Databases Must Balance Privacy, Utility,
Says Carnegie Mellon Statistics Professor
Organizations Face Challenge of Protecting Confidential Records Useful to Researchers
PITTSBURGH—Agencies like the U.S. Census Bureau produce a voluminous amount of data, much of which is of tremendous value to social scientists and other researchers. But the data also includes personal information that, under the law, must be protected and could be harmful were it to fall into the wrong hands. Thus, organizations that maintain such databases need to devise ways to protect individuals' privacy while preserving the value of the information to researchers, writes Carnegie Mellon University Statistics Professor George Duncan in a commentary in the Aug. 31 edition of the journal Science.
Duncan said traditional methods of "de-identifying" records, such as stripping away Social Security numbers or birthdates, are inadequate to safeguard privacy because a person who knows enough about the data pool could use other characteristics to identify individuals. Duncan, for example, is the only person who holds a Ph.D. in statistics and teaches in Carnegie Mellon's H. John Heinz III School of Public Policy and Management, so any data set that included that information, even with Duncan's name removed, could be used to determine his identity. This could have serious consequences when it comes to data that includes information about a person's medical history or sexual behavior, like that collected by the National Center for Health Statistics. Unfortunately, the characteristics that can be used to re-identify records are often the very information that makes the data useful to legitimate researchers.
"The question is, 'How can data be made useful for research purposes without compromising the confidentiality of those who provided the data?'" Duncan said.

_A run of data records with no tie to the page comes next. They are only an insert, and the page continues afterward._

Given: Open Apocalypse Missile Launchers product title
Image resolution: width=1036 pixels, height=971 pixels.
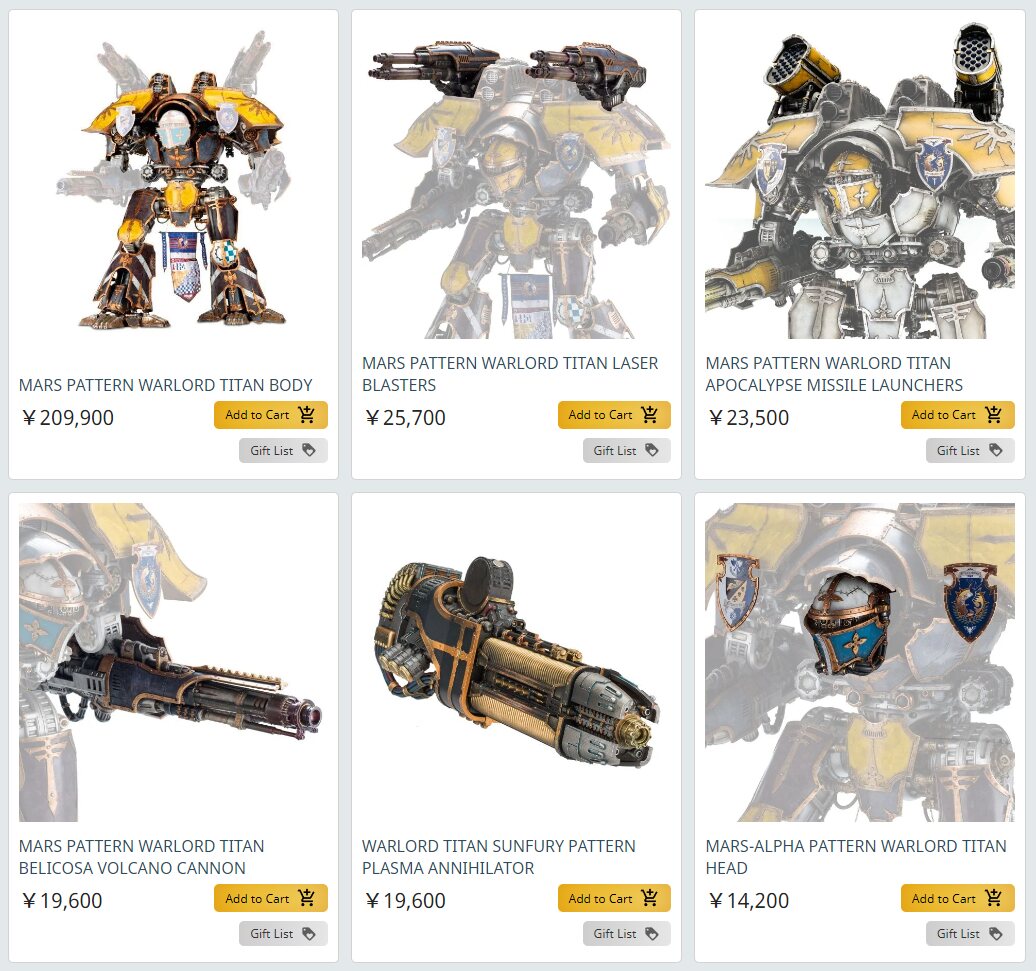Looking at the screenshot, I should (x=834, y=374).
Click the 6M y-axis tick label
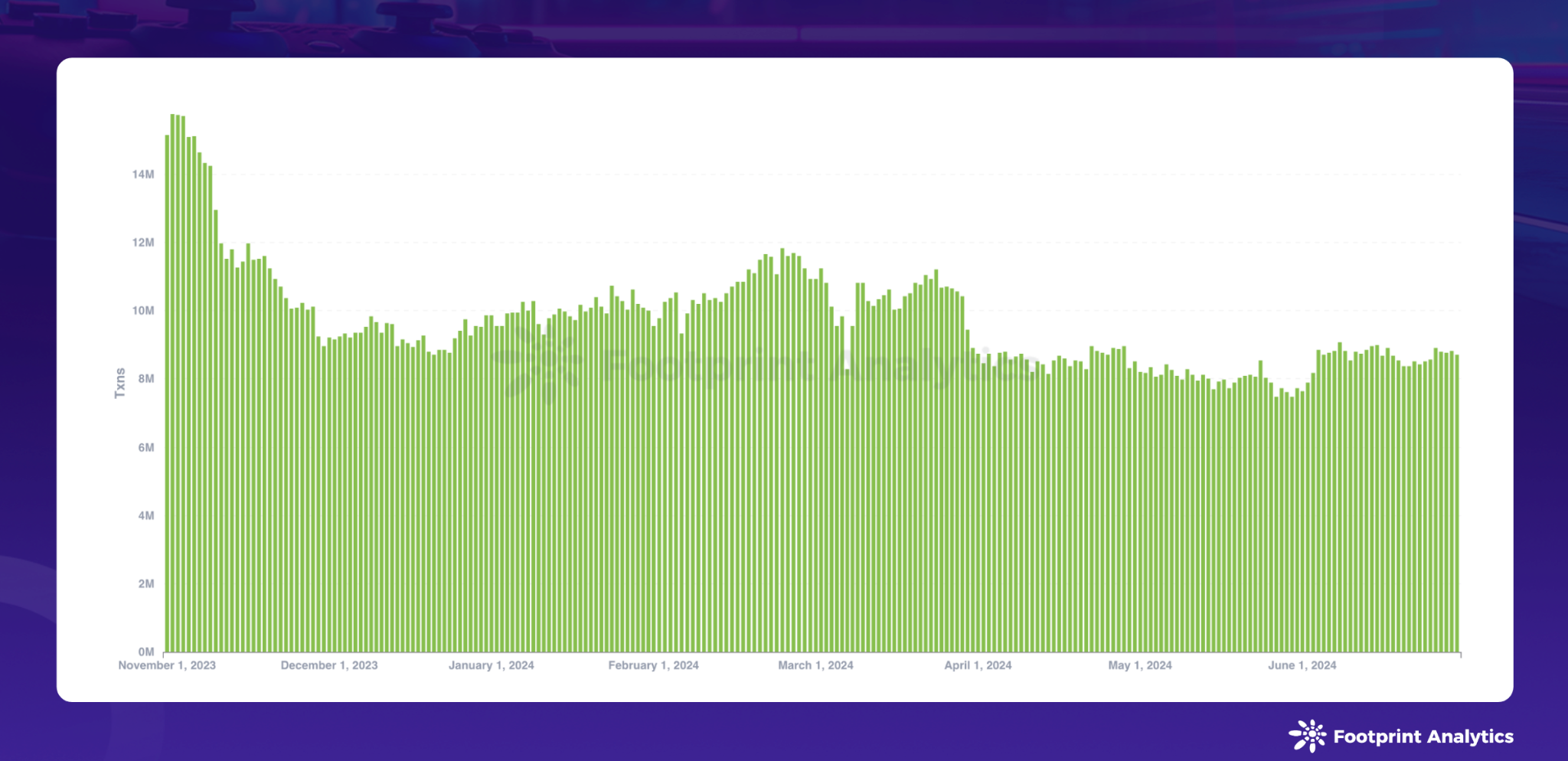Viewport: 1568px width, 761px height. click(x=145, y=448)
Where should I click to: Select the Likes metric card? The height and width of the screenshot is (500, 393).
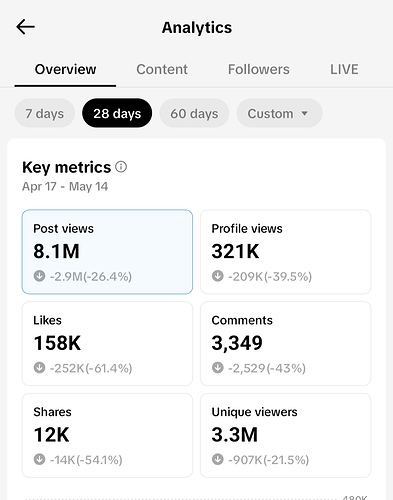[107, 344]
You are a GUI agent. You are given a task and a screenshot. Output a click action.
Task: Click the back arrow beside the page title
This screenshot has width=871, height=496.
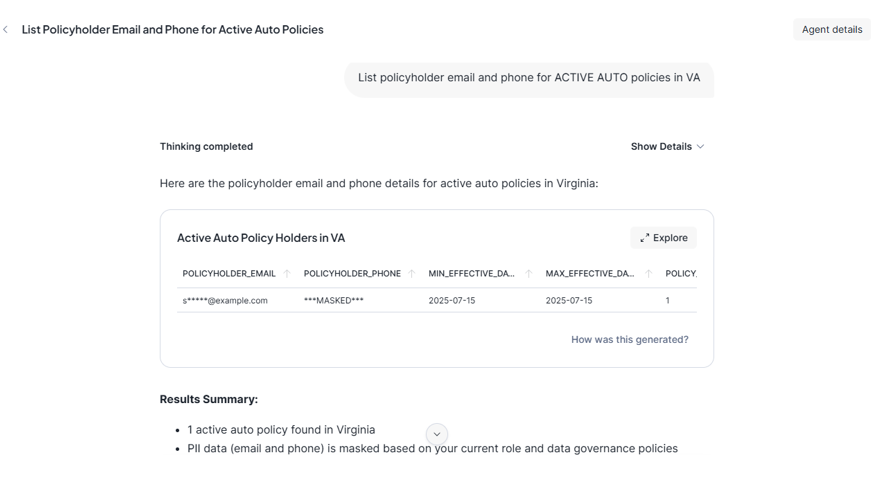click(x=6, y=30)
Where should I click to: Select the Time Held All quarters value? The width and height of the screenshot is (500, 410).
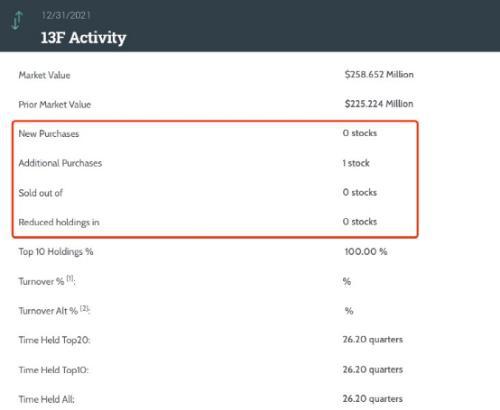pos(373,399)
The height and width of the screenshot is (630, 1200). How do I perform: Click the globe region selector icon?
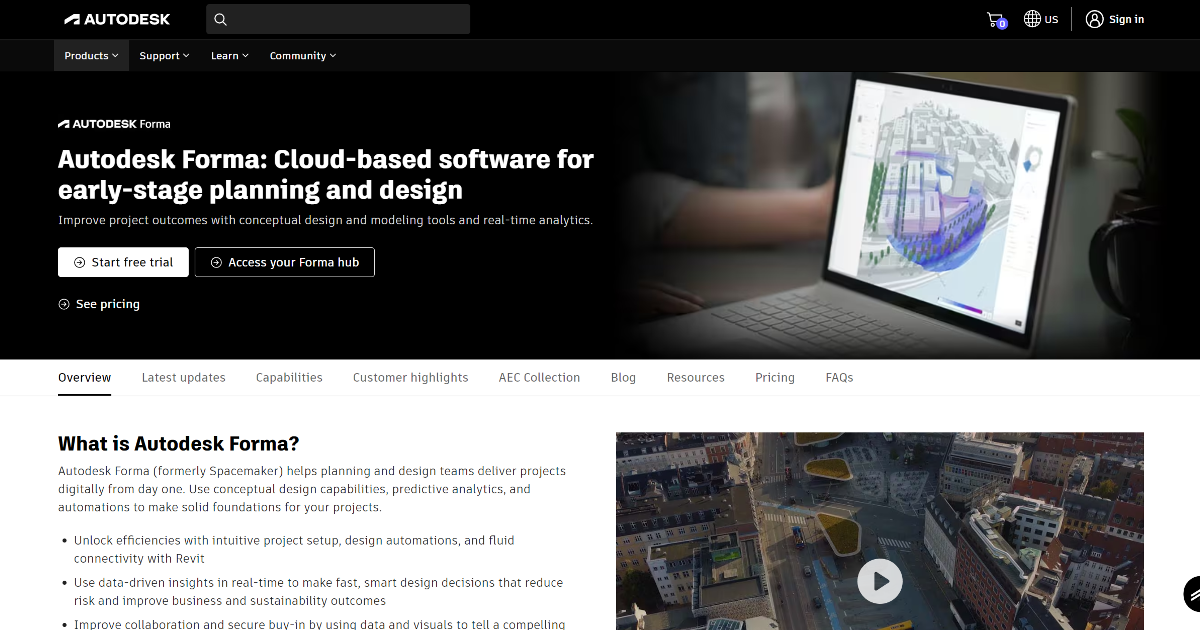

Possible solutions to this dilemma include administrative procedures that limit data access to approved users who must abide by restrictions on the use of information, and statistical methods that de-identify records in such a way that the user cannot readily reconstruct personal identities. In order to be effective, these statistical transformations must be tailored to how the data will be used, so that researchers can see the information that interests them while other characteristics remain veiled.
Duncan's commentary in Science was prompted by recent reports on data privacy, one by the U.S. National Research Council and the other by the U.K. Royal Academy of Engineering. In the article, Duncan discusses efforts to safeguard information gathered by video surveillance cameras, wireless networks and radio-frequency identification tags, which are used by hospitals to ensure that patients receive the correct treatment.
"Achieving 'adequate' privacy will require engineering innovation, managerial commitment, information cooperation of data subjects and social controls (legislation, regulation, codes of conduct by professional associations and response to reactions of the public)," Duncan wrote.